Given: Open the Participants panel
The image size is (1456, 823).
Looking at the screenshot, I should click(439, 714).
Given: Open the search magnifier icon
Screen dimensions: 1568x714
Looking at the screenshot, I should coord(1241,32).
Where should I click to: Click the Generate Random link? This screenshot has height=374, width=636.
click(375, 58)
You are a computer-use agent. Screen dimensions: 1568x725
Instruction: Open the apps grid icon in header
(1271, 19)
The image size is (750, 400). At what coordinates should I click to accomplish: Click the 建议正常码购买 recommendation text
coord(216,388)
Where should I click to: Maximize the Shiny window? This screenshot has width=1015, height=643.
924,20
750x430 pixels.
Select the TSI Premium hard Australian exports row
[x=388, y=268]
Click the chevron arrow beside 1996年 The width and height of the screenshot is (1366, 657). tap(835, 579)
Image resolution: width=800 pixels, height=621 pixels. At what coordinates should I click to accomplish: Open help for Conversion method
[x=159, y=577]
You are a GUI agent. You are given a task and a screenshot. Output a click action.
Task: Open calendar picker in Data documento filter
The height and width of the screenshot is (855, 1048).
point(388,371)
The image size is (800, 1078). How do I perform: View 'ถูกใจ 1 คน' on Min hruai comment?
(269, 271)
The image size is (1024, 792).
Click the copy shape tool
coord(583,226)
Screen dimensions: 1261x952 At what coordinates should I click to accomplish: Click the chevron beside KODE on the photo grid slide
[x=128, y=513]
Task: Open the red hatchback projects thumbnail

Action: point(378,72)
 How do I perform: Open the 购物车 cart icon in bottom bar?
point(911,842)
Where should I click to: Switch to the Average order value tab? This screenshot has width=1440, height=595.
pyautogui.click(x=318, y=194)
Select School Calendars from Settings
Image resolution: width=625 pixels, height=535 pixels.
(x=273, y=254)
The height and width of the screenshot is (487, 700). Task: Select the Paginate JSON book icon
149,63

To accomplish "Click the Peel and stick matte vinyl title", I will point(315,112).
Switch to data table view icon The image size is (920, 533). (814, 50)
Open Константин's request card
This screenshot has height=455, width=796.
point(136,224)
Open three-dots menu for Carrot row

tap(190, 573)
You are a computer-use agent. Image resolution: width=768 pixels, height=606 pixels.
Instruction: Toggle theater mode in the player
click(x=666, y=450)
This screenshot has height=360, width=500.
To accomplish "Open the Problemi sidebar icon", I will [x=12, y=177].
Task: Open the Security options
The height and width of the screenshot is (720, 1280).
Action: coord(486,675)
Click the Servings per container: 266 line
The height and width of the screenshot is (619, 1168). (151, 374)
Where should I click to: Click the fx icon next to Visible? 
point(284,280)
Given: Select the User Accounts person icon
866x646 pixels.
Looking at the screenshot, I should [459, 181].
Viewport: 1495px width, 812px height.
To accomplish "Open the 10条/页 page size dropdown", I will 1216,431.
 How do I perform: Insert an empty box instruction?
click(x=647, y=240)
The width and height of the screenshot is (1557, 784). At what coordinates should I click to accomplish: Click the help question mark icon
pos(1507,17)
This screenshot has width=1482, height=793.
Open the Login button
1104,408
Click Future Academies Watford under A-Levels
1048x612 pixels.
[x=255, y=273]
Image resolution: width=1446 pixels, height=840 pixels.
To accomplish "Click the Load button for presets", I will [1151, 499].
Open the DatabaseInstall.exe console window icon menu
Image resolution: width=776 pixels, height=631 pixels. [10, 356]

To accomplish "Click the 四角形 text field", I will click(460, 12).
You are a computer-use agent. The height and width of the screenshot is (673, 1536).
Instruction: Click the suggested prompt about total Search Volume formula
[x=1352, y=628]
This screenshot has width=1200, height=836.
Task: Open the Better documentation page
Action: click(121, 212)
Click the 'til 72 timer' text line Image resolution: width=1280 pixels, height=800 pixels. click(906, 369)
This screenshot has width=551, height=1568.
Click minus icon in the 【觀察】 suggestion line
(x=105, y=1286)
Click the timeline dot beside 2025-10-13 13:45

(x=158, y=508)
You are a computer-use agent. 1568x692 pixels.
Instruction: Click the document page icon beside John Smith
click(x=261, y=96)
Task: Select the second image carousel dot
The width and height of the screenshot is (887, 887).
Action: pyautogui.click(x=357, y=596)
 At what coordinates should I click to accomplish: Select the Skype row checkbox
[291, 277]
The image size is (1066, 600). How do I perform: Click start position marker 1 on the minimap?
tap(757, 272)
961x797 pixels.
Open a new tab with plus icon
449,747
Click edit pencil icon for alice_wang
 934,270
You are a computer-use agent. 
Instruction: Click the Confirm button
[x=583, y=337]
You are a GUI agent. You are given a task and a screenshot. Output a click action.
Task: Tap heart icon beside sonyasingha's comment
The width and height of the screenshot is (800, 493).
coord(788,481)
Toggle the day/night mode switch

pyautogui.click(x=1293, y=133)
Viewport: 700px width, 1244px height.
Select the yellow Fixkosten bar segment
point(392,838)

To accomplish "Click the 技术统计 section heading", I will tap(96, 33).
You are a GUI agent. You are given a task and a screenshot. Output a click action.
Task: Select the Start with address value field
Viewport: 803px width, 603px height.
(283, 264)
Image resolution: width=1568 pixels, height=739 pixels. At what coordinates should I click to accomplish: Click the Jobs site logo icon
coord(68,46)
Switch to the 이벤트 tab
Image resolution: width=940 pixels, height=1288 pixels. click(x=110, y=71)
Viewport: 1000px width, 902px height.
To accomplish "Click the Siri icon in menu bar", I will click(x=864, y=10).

(About this exercise)
Count every line of the material that holds the string "field", then give the total alone.

(Answer box)
2